▸ WHAT YOU ARE ASKED TO DO:
How many lines in these entries contain the string "computer"? Reply with the number alone.
___ PROVIDED RECORDS
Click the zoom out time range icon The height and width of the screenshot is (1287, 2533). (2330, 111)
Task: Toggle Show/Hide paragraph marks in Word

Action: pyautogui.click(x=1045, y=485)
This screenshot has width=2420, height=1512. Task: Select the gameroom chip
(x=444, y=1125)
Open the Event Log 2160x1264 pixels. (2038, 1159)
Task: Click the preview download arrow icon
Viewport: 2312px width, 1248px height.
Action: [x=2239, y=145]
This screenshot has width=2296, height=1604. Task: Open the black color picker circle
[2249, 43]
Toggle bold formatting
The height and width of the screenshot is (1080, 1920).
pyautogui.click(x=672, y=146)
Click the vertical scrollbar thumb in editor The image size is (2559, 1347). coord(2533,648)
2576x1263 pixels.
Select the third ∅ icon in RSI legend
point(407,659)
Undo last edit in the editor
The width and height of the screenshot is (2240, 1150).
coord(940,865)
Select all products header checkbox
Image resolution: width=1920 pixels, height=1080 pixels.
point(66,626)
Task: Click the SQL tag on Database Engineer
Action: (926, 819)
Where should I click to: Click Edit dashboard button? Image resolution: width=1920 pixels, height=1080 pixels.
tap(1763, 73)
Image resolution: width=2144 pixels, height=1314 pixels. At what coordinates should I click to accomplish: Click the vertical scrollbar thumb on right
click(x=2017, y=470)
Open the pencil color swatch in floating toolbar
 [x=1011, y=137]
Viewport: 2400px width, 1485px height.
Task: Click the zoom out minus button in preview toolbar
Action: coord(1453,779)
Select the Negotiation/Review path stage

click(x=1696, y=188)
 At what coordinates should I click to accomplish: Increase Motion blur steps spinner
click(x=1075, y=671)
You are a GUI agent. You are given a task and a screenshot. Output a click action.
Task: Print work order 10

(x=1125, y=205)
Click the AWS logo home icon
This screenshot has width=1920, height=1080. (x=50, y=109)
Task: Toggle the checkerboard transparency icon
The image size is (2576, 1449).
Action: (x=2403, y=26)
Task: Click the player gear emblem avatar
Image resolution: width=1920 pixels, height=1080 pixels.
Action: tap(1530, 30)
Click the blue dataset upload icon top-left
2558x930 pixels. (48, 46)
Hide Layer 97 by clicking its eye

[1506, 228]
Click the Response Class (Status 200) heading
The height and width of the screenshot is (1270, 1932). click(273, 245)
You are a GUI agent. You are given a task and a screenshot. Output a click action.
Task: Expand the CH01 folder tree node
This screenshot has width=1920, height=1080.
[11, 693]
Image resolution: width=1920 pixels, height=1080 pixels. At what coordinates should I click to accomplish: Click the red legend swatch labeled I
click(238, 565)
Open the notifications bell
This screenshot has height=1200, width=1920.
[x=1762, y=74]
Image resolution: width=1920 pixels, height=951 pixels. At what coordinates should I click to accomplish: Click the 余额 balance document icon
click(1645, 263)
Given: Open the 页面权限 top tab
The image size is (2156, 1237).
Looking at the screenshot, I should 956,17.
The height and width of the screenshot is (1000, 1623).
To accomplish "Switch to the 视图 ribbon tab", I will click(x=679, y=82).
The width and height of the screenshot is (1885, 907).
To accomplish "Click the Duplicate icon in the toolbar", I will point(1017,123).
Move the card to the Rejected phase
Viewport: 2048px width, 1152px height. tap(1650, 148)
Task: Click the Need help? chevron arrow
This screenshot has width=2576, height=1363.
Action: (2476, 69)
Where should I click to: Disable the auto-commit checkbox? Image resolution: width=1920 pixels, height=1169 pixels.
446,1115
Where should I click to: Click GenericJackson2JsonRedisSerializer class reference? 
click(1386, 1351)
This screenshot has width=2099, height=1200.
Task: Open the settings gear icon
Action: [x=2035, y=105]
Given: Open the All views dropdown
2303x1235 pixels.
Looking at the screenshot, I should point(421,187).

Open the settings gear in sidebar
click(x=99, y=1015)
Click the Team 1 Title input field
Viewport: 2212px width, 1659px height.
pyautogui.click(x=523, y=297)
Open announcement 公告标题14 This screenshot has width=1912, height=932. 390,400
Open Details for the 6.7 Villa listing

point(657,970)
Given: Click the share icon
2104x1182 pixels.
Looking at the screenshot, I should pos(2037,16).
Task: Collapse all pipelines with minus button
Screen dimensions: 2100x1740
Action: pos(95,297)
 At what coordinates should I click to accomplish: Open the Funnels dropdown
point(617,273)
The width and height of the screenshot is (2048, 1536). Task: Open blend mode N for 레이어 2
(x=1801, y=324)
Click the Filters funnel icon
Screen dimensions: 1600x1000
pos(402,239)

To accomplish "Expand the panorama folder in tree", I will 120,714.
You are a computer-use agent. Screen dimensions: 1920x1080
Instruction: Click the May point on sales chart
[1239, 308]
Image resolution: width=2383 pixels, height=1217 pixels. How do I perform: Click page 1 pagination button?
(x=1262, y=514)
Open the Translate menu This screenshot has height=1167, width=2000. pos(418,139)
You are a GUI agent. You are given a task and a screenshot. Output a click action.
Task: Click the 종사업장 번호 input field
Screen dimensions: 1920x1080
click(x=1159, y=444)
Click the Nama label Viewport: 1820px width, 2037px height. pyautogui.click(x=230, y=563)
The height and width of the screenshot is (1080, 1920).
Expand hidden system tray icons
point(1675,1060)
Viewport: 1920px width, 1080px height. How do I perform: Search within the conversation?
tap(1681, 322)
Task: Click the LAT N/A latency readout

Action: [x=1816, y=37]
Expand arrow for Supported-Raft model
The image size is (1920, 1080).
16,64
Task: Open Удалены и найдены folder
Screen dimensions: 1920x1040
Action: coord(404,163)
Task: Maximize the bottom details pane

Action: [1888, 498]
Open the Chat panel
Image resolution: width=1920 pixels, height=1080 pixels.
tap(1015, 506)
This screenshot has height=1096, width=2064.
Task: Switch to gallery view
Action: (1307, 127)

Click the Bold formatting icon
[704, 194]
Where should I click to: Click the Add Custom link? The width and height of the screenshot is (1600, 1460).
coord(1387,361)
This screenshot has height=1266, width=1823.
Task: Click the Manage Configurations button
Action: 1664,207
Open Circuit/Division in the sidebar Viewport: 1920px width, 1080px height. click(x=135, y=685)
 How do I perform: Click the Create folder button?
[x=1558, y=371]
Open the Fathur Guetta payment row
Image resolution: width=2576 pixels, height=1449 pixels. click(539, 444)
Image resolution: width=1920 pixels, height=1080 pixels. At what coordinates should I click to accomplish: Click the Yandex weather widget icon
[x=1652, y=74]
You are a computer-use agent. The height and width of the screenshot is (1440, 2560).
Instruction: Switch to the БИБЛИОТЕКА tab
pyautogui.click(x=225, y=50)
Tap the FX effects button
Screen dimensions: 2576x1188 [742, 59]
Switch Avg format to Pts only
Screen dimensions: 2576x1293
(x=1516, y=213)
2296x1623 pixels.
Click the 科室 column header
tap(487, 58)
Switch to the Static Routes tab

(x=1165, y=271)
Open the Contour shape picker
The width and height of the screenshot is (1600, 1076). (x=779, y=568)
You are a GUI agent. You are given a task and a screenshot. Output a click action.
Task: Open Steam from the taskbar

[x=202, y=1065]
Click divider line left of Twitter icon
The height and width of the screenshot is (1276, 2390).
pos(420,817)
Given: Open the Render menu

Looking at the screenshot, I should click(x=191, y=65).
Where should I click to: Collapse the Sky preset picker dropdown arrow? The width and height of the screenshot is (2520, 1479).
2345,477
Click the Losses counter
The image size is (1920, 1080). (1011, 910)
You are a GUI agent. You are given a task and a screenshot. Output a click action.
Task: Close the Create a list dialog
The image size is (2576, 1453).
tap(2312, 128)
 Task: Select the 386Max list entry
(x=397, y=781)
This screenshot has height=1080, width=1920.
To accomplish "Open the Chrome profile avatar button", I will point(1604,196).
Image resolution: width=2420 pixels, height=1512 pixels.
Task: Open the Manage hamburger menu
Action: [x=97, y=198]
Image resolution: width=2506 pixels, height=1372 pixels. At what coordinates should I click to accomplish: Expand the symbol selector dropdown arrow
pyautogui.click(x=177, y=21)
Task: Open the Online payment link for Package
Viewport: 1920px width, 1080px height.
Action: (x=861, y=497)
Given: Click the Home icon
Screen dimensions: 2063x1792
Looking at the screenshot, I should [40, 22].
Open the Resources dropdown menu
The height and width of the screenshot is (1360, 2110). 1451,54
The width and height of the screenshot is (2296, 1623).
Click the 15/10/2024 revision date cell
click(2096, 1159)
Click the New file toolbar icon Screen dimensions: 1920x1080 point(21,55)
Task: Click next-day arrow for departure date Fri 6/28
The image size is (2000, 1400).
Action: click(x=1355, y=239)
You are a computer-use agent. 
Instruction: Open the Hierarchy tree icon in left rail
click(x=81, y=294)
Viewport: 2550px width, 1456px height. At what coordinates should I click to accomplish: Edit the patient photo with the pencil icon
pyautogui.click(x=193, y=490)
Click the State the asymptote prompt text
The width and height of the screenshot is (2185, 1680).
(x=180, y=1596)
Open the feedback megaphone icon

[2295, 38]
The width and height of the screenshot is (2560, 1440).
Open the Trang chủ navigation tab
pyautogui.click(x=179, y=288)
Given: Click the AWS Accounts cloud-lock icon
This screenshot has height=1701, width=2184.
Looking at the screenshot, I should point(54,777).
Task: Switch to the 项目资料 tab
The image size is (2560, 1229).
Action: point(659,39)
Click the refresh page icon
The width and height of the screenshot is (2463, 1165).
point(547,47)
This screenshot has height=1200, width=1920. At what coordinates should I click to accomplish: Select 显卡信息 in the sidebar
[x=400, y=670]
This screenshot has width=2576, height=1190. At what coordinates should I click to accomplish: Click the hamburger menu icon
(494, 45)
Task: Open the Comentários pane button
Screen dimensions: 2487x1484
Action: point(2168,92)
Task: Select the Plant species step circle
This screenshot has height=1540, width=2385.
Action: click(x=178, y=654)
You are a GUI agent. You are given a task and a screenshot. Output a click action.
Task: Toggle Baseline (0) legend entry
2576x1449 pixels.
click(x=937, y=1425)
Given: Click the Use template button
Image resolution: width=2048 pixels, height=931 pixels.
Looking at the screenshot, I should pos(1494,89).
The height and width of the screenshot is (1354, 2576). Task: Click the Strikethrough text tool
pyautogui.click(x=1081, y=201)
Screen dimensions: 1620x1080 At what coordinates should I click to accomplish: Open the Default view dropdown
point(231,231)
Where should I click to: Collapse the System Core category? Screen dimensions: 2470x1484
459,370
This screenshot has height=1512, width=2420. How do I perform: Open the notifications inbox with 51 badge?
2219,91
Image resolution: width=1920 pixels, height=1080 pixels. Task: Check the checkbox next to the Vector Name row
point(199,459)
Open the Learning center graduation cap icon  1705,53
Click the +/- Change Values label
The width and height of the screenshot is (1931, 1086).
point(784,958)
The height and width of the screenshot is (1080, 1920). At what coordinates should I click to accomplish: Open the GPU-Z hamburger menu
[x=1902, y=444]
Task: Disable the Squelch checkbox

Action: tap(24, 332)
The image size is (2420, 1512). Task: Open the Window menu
______
▸ ANSWER TO THIS EXERCISE:
3